Signs of improvement stand in sharp contrast -- many houses have new front porches, windows or mailboxes. Bulldozers grumble through yards with no grass, and construction workers pound nails into the roofs of nearly finished houses. Some residents even have put up Christmas lights and decorations.

And while the recovery effort is making steady progress, the natural landscape is the slowest to heal.

"Our subdivision was called Woodland Bay subdivision because of the huge oak trees -- and now we don't have any," resident Heman McDade said sadly. His house wasn't badly damaged, but his yard was littered with 40 fallen trees.

"It's been nine months rebuilding the landscape, and we just got some semblance of order," he said. His neighborhood usually gets together for a Christmas party, but after losing 14 houses in the subdivision, no one has organized it this year.

"I think it's just a little too difficult this year," McDade said.

But still, McDade, like many other homeowners in the area, was insured. When he heard that Evett was struggling to rebuild, he and neighbor Jack Brassfield -- both with long careers in construction -- wanted to help.

"The rest of us got hit by it, and we were busy taking care of our business, but every day we drove by, we'd see Carl out there picking up debris," Brassfield said. "Every day. All by himself."

The two leveraged connections and called in IOUs to help Evett rebuild with only the relief money he had received from the Federal Emergency Management Agency.

"Heman came back and said, 'I think we can do this,'" Evett said. "And it's been happening ever since."

Working with an army of volunteers and Bayside Baptist Church, McDade and Brassfield helped Evett -- whom they had never met before the storm -- build a new home about 50 feet away from the ruins of his basement.

"You have no idea how many good people there are," Evett said. "We go through life kind of pessimistic about people, until you have something like this happen and so many good people come out of the woodwork to help you."

Construction companies and businesses donated hardwood flooring, windows, drywall, carpet, doors and labor. Volunteers put in central air and heat, wires and tiles.

"It was like ants on an anthill," Brassfield said. "Just so many different people. This was a gift of love."

Last week, Evett, who previously worked as a janitor at the Chattanooga Times Free Press, was painting the frame around his new front door. The hardwood floors were covered in brown paper, and the light switches, door knobs and countertops hadn't been installed.

There was no furniture, and Evett is still living in his sister's home. He won't be able to move in by Christmas, but he hopes to make the switch by New Year's.

"It was really bad in the beginning, but I'm better off now," he said, standing on his new front porch. "I mean, people suffered because it was really horrible -- when you lose everything you have and you don't know which way to turn.
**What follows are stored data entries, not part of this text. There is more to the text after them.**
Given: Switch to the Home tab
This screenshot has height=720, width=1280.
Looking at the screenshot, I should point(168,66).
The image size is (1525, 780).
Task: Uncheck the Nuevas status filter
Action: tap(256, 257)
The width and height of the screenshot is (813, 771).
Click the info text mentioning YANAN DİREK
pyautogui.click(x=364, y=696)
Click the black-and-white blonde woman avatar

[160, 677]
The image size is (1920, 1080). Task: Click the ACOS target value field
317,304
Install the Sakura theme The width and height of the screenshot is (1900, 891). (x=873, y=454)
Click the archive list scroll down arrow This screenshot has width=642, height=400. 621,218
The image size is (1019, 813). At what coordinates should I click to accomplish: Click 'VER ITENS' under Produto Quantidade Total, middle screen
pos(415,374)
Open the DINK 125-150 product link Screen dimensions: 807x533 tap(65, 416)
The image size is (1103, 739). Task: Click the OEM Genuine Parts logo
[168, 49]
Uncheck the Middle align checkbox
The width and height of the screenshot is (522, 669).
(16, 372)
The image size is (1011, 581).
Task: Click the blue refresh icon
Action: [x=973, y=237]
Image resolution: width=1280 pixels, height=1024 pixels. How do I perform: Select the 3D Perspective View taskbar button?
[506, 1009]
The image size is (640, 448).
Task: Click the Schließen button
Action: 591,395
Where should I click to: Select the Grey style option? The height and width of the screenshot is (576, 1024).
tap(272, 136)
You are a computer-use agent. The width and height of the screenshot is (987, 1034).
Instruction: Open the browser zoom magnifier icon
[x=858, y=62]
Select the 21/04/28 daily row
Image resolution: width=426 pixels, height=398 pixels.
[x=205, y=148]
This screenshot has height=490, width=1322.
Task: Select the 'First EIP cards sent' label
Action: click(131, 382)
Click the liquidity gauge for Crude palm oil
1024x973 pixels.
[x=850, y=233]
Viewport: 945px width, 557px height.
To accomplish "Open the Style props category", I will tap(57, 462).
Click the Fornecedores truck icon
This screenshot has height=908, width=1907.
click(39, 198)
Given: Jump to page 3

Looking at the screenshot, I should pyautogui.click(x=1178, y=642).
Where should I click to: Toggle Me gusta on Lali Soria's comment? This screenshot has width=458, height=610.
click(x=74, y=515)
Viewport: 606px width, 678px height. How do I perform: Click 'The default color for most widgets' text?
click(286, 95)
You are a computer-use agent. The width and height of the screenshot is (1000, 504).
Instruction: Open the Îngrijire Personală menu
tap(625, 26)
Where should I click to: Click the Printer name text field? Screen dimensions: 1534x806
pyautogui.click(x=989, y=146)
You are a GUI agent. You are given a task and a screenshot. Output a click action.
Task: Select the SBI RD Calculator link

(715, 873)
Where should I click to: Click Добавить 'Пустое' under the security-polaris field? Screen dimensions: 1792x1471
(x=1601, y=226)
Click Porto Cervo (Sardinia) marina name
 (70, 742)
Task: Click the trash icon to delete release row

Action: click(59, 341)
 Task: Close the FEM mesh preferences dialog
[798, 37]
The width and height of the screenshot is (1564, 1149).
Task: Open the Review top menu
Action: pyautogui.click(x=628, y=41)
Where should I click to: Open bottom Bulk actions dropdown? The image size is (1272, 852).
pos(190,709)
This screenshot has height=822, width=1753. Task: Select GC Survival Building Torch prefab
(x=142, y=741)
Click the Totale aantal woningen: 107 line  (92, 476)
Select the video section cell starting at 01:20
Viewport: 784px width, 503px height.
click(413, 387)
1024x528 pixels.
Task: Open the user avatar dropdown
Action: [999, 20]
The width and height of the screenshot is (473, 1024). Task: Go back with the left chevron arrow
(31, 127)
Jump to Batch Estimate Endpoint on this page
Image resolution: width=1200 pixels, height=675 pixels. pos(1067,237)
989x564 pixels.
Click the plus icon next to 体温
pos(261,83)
But when you do turn that corner and things start looking up, you're better off."

And most people in the area have turned that corner in time for the holidays, said Bill Tittle, Hamilton County chief of emergency management.

"We're seeing a lot of repaired homes, and some homes that were destroyed have been torn down," he said. "We've seen a lot of recovery in the neighborhoods -- holes have been repaired, and some houses have been rebuilt."

The requests for aid have dwindled slowly, Tittle said, and most people who were affected also were insured, which helped speed up the overall recovery.

Brassfield said he enjoyed spending the holiday season building Evett's new home.

"It's been a holiday every day just going down there," he said. "Carl would be sitting back in the corner, just watching us work with tears in his eyes."